[size=100]History[/size]
[size=75](Skip to ‘isolating the problem’ if you have a short attention span and want to just look at the 3 line snipplet illustrating the actual problem.)[/size]
I was trying to re-create the panda physics example in C++ when I stumbled on a strange problem.
The application would segfault on PhysicsManager->attach_physical_node() with following backtrace:
#0 0x080558e8 in PointerTo<Physical>::operator
Physical* (this=0x15) at /usr/local/panda3d/include/pointerTo.I:83
#1 0x08055911 in PhysicalNode::get_physical
(this=0x82af0f4, index=0) at
/usr/local/panda3d/include/physicalNode.I:32
#2 0x08056ced in
PhysicsManager::attach_physical_node (this=0xbfd0477c,
at /usr/local/panda3d/include/physicsManager.I:70
in other words, the physics manager tries to call get_physical on the ActorNode, and gets a bad pointer back.
At first I figured I forgot to add something to the ActorNode, but as it turns out, In the ActorNode constructor you see this in the panda source:
ActorNode(const string &name) : PhysicalNode(name) {
_contact_vector = LVector3f::zero();
add_physical(new Physical(1, true));
// <snip> ...
In other words, a Physical object should always be in the _physicals vector (which is in ActorNode’s parent class, PhysicalNode), as one gets added in the ctor.
Thus I proceeded debugging by trying to print out ->get_num_physicals().
get_num_physicals simply prints out the vector’s size.
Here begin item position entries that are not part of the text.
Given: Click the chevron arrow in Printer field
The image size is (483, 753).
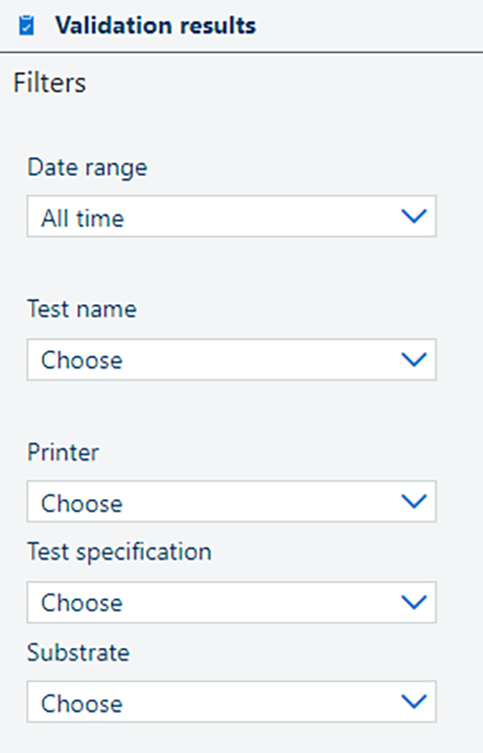Looking at the screenshot, I should 414,501.
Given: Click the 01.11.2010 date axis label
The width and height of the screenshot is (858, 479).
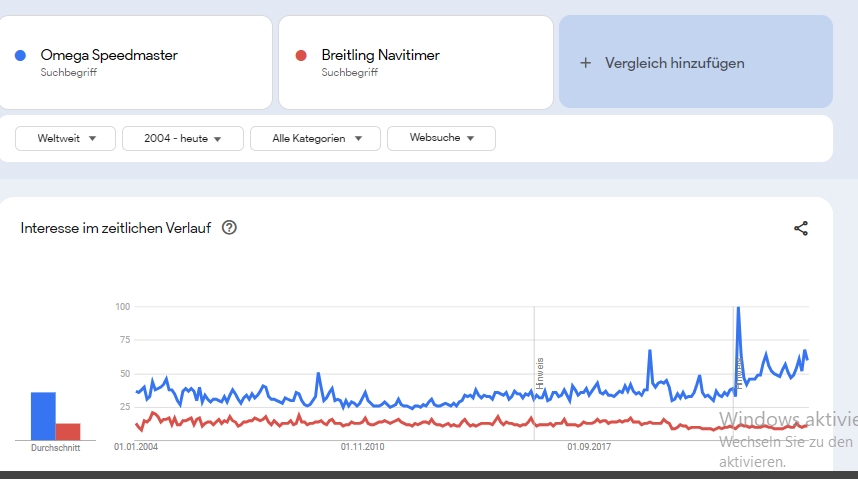Looking at the screenshot, I should pos(363,446).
The vector is created on the stack in the PhysicalNode header, so there is no reason for it to be uninitialised or whatever. Yet I get:
num_physicals: 34261536
which smells like uninitialised/bad memory to me.
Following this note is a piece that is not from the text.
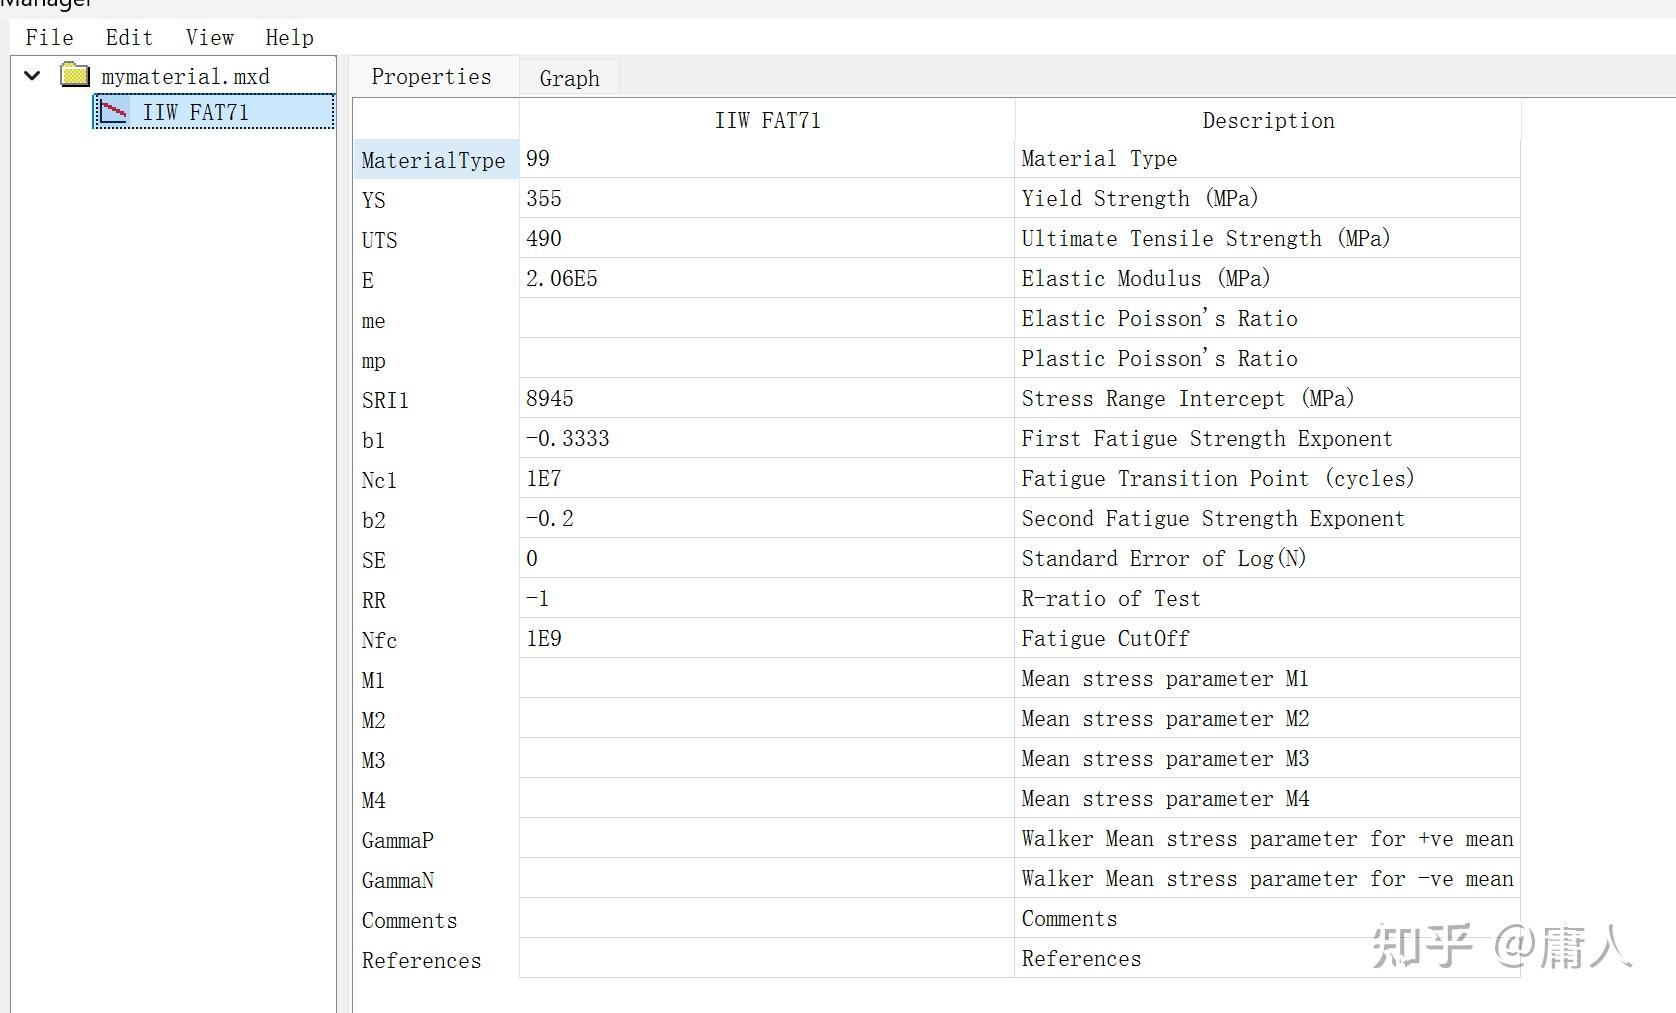1676x1013 pixels.
Task: Open the View menu
Action: 209,38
Thus I proceeded to try and make the simplest test-case possible.
Try and add a Physical:
[size=100]Isolating the problem[/size]
[size=75](Start reading here if you have a short attention span.)[/size]
#include <actorNode.h>
#include <physical.h>
int main(int argc, char* argv[])
{
PT(ActorNode) an = new ActorNode("jetpack-guy-physics");
PT(Physical) test = new Physical();
// The line below throws these runtime errors:
//
// Invalid TypeHandle index -1208867616! Is memory corrupt?
//
// testprog: dtool/src/dtoolbase/typeHandle.cxx:56:
// void TypeHandle::inc_memory_usage
// (TypeHandle::MemoryClass, int):
//
// Assertion `rnode != (TypeRegistryNode *)__null' failed.
an->add_physical(test);
return 0;
}
As mentioned in the source comments above, This very simple, essentially 3 line example, throws runtime errors of uninitialised memory!
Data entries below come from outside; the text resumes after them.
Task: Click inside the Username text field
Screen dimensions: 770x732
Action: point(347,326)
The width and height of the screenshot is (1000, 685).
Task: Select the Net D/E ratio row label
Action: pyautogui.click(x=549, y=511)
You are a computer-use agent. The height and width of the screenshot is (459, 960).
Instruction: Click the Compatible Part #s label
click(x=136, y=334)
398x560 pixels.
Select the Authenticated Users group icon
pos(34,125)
Nothing can possibly go out of scope, everything is allocated with new, and used immediately afterward. How is this possible?!
The only way I thought it could be possible is if the object would call delete this in the constructor or something, or a self-destructing = operator, who knows. None of the logical explanations made sense, until i looked at how _physicals is defined in physicalNode.h:
typedef pvector<PT(Physical)> PhysicalsVector;
PhysicalsVector _physicals;
Looks fine, if pvector were a normal stl vector.
But when I go look at the pvector source, I see it’s using custom stl allocators etc, and does some very very creative memory management.
class pvector : public vector<Type, pallocator_array<Type> >
Meaning that this little problem goes beyond the scope of my intellect, as lots of things can happen that normally don’t happen when you’re dealing with ‘creative’ memory management.
So, what did I stumble upon here?
Did I stumble on a panda bug, or am I violating the laws of nature and the universe?